O trem e o metrô de São Paulo registraram, entre janeiro e abril deste ano, 4.420 ocorrências de roubo ou furto de celulares. Em média, 37 pessoas foram vitimadas por dia, em trens e estações da maior cidade da América Latina.
Os números revelam a presença de criminosos entre milhões de passageiros, aproveitando vagões cheios e a distração de quem usa o transporte. O maior índice de incidentes ocorre durante a rotina de pico e em áreas de maior fluxo de pessoas.

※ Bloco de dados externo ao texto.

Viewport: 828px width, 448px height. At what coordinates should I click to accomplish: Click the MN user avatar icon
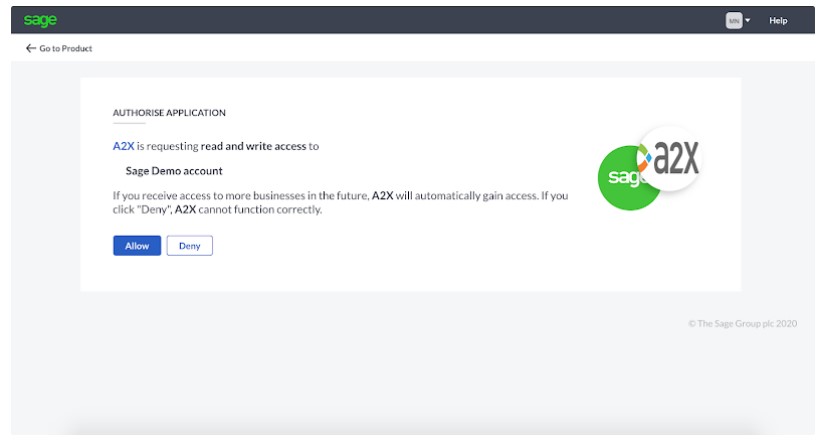pos(734,20)
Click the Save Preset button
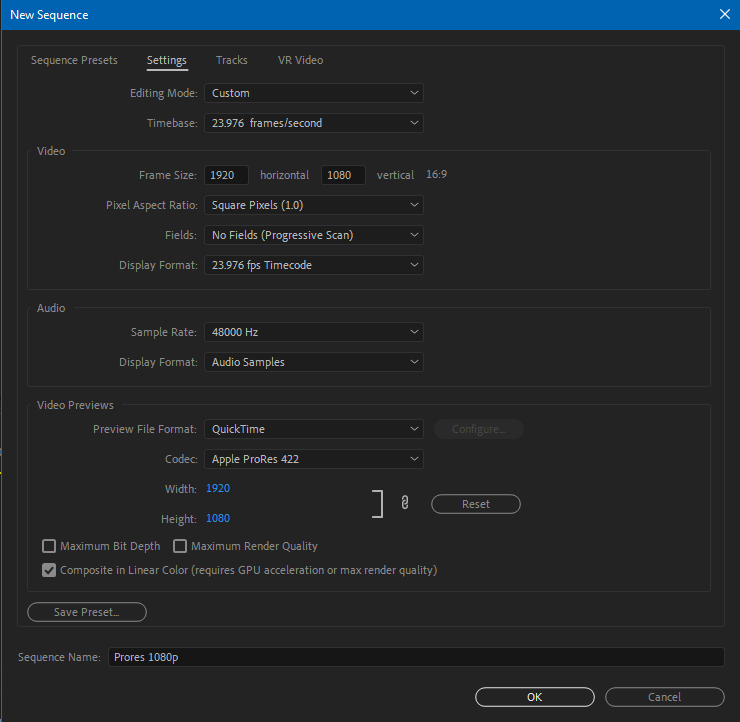The height and width of the screenshot is (722, 740). click(87, 612)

Uma das vítimas descreveu o impacto direto: o roubo causa abalo emocional, levando meses para retomar consultas médicas. Profissionais de segurança reforçam a orientação de manter o celular próximo ao corpo, dentro de casaco ou camisa ou no bolso da frente da calça.
Medidas de Segurança
O Metrô utiliza seguranças à paisana para monitorar o fluxo de passageiros. Quando as câmeras identificam a prática criminosa, a taxa de recuperação de aparelhos fica em torno de 89%.
Segundo a Secretaria de Segurança, nos primeiros cinco meses deste ano, 454 suspeitos foram presos dentro ou nas proximidades de estações. No âmbito federal, foi lançada, ontem, uma nova fase do programa Celular Seguro para alertar usuários ao ligar ou usar aparelhos roubados ou furtados.
A polícia ressalta que a compra de produtos com origem duvidosa é crime. Especialistas lembram que aparelhos com preço abaixo do mercado costumam indicar itens roubados ou furtados, o que aumenta o risco de responsabilização.